DISCUSSION:
Our patient had a lung malignancy presenting as hemifacial pain syndrome and vocal cord palsy. In addition, the pain had the features of vagal cephalalgia, a type of atypical facial pain syndrome.
This facial pain is characterized by its unilateral nature, an aching quality that worsens over minutes and is localized around the ear, jaw, and temple. One of the causes of this type of pain is lung cancer, with the pain occurring ipsilateral to the cancer site, showing a dextral dominance [5]
The clinical characteristics of several documented cases of facial pain associated with lung cancer can be found in the literature. The ear, the mandible, and the temporal region are the most typical locations for face pain, which is nearly invariably unilateral. The discomfort may be constant or intermittent and is commonly described as intense and painful. Digital clubbing, an elevated ESR, and hypertrophic osteopathy may also influence the diagnosis. Treatment of face pain with radiotherapy and tumor removal via vagotomy is quite successful. Lung cancer should be considered when making a differential diagnosis for facial pain that is unusual or unresponsive to treatment. Face pain related to non-metastatic lung cancer may be caused by referred pain from vagal nerve invasion or compression and paraneoplastic syndrome brought on by the generation of circulatory humoral factors by the cancerous cells.

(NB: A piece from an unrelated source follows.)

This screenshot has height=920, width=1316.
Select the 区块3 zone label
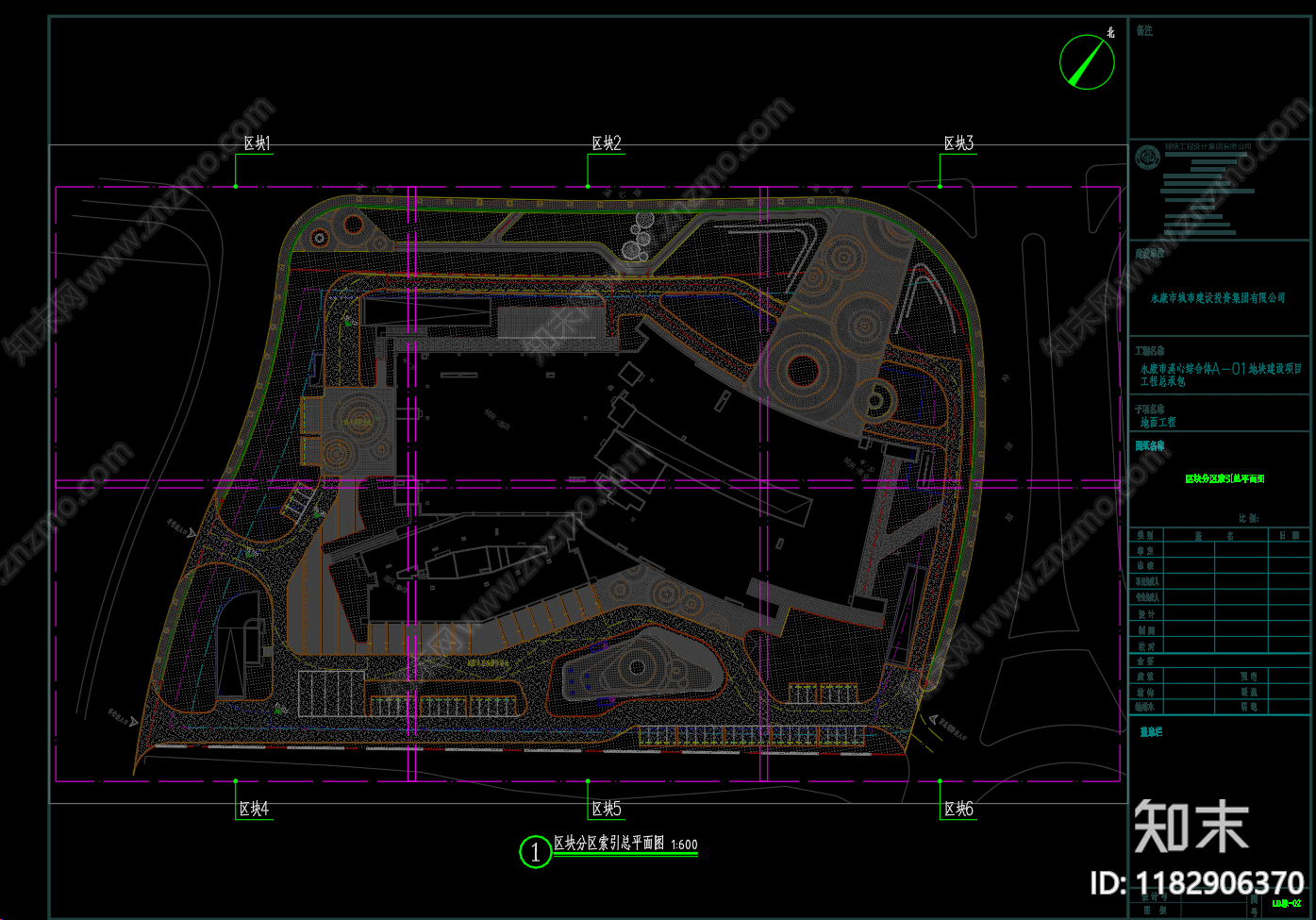(958, 143)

This is an uncommon presentation of lung malignancy. This pain arises as a referred pain from the lung via the vagus nerve. The visceral and somatic afferents terminate in the trigeminal nucleus. Due to the convergence of somatic and visceral afferents in the central nervous system (CNS), visceral pain is referred to as the somatic segment where they enter the CNS. Dextral dominance can be explained by the relationship of the right vagus nerve with the main bronchus and trachea, as the tumor can directly infiltrate the nerve.
In contrast, the left vagus is separated by the great vessels. Afferent impulses travel via the visceral afferents and connect with their somatic counterparts. Due to the extensive synapsing of cranial nerves V, VII, IX, and X in the trigeminal nucleus, a larger area of the face can be involved [6].
Sarlani E et al. also postulated the role of circulating humoral factors produced by the tumor causing a paraneoplastic syndrome as a possible explanation of facial pain in lung carcinoma [7].